### TEXT PROVIDED
################
For Patients Caregiver Tips and Advice For Medical Professionals

20 NOVEMBER 2018

Peer Support Improves Health

Life with PBC can be a lonely journey.  It’s common for people to feel isolated, frightened and overwhelmed after they’ve been diagnosed with the disease and when they experience new symptoms or setbacks.  If you feel this way, the PBC community has your back.

Using social media, phone calls and in-person meetings, people with PBC are sharing challenges, seeking advice about everything from diets to medications, and finding doctors who specialize in the disease.

With a growing body of research finding that there are health benefits to peer communities, it may be time to check out the peer-to-peer resources below.

PBC Online Communities

One in four people with a chronic condition has gone online to connect with someone who has similar health issues, the Pew Research Center reported.  As human beings, it’s in our nature to turn to others for advice and support. The internet has made this infinitely easier.

Sometimes it’s the little things that build bonds. As one woman in a PBC Facebook group explained, “I used to scuff my feet on the carpet and found that it relieved the itching.  It turned out that other people did the same thing.  It was great to be able to go online and get confirmation that I wasn’t alone.”
################
### PROBLEMS AND TASKS
• 1. In the PBC peer support article, what share of people with a chronic condition have gone online to connect with someone who has similar health issues?
• 2. Write the next part of the PBC peer support article, picking up after the Facebook group member's quote.
The data that comes next has nothing to do with the PBC peer support article.
################
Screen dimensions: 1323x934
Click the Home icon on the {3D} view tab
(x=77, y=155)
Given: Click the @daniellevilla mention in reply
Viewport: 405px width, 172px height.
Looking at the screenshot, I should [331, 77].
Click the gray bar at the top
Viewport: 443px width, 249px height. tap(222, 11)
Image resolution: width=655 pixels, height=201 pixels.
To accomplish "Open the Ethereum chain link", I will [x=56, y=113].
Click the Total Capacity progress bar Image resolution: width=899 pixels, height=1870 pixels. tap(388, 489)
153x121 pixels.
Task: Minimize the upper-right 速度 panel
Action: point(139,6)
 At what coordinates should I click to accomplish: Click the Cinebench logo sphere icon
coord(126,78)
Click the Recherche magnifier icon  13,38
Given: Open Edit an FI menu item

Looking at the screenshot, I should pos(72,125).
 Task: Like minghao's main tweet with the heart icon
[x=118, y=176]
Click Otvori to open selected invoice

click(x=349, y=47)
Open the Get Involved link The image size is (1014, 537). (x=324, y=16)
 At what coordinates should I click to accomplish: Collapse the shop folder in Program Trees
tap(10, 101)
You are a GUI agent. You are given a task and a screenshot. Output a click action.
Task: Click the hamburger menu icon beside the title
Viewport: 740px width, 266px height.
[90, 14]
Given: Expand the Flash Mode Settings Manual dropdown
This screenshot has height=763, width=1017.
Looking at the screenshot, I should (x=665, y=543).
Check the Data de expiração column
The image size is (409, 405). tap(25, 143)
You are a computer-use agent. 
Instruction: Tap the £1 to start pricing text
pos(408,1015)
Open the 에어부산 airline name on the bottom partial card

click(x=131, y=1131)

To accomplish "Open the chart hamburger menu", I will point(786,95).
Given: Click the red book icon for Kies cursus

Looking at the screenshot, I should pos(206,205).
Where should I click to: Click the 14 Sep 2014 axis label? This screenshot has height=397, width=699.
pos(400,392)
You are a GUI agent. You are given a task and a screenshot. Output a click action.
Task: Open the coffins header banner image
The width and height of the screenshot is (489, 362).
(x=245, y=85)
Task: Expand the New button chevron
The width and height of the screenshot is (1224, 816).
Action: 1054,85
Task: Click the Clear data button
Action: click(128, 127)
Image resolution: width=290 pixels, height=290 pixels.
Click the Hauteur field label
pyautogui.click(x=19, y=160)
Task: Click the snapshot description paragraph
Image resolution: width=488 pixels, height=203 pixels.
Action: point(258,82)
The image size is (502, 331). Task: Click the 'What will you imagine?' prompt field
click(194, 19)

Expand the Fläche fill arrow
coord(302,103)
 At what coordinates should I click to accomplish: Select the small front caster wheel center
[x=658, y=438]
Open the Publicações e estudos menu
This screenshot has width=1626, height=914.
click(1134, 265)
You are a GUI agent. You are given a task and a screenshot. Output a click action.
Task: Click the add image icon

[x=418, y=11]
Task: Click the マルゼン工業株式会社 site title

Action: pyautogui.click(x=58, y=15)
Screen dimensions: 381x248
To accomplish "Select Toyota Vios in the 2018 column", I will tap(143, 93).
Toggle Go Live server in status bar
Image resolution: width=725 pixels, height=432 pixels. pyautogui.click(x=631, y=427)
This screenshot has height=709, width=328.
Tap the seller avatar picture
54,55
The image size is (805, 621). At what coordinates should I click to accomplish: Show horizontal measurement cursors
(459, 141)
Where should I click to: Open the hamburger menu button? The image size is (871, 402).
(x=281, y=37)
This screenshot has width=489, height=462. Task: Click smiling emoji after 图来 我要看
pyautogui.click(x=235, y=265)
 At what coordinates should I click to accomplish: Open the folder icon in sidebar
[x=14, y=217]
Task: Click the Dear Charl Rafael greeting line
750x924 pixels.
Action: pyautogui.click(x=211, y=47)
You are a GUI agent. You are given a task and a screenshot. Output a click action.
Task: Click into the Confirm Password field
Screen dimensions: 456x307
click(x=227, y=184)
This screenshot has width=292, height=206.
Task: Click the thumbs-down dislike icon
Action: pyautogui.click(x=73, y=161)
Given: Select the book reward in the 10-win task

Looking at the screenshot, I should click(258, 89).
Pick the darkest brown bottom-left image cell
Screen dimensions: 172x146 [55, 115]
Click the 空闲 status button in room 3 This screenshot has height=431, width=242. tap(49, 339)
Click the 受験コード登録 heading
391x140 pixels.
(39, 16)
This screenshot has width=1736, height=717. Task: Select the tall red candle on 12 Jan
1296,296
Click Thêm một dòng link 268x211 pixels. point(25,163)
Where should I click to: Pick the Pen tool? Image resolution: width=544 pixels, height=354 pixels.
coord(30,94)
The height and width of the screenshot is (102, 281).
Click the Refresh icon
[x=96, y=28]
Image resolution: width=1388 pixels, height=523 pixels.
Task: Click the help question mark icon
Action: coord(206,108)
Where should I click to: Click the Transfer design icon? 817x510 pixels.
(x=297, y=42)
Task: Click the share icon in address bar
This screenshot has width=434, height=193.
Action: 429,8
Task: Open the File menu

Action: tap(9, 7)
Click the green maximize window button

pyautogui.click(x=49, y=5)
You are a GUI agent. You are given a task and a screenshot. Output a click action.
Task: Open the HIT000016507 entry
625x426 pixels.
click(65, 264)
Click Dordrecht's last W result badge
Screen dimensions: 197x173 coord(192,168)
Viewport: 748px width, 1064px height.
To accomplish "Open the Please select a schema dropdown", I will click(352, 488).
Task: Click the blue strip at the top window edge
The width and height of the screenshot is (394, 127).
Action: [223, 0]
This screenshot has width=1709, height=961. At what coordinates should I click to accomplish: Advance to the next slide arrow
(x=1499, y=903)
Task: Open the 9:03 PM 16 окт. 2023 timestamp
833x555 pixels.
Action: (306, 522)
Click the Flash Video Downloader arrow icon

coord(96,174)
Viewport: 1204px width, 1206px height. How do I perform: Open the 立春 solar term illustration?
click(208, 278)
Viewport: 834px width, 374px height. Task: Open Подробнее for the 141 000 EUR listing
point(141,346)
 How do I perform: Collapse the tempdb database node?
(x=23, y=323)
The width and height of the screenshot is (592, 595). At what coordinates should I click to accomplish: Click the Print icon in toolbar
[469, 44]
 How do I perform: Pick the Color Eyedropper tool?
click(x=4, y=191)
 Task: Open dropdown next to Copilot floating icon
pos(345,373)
################
### EXPECTED OUTPUTS
• 1. One in four, according to the Pew Research Center.

• 2.
Turning to an online support group is different than turning to Dr. Google. In the best situations, you’ll discover how others with the same condition are managing their disease. Still, people should be careful about what they read. Even when someone posts accurate information about their health experience, it may not apply to your own.

If you are looking for an online community, consider one hosted by a trusted organization.  Two popular PBC Facebook Groups are:

The PBCers Yahoo group, PBC Daily Digest, also enables people to pose questions and get answers via email.  The questions are answered by others living with PBC  They provide information about their individual experiences and not medical advice.

In-Person Support Groups

Interacting the old-fashioned way—face-to-face—has many benefits, according to Carol Roberts, who manages a list of support groups on the PBCers Organization’s website.

“Some people don’t want to share their personal information on the internet,” said Roberts.  “Also, in-person meetings can provide an extra level of reassurance.” Sometimes it takes a friendly face to put you on track.

Julie Jones, who coordinates an Austin Texas PBC support group, shares the story of a woman who received a PBC diagnosis with little information or direction from her doctor.  When she then read about PBC on the internet, she became quite frightened.  She had a vacation coming up and wondered if she should cancel her plans.

The situation that Jones explains is not uncommon.  If a person is already scared, the patient accounts that jump out at them online can be examples of the worst case scenarios.  A simple phone call with Jones helped this newly diagnosed individual realize that her situation was not as dire as it first seemed. “She become much more at ease and at peace with her diagnosis, after meeting other PBCers, who are living active lives,” said Jones.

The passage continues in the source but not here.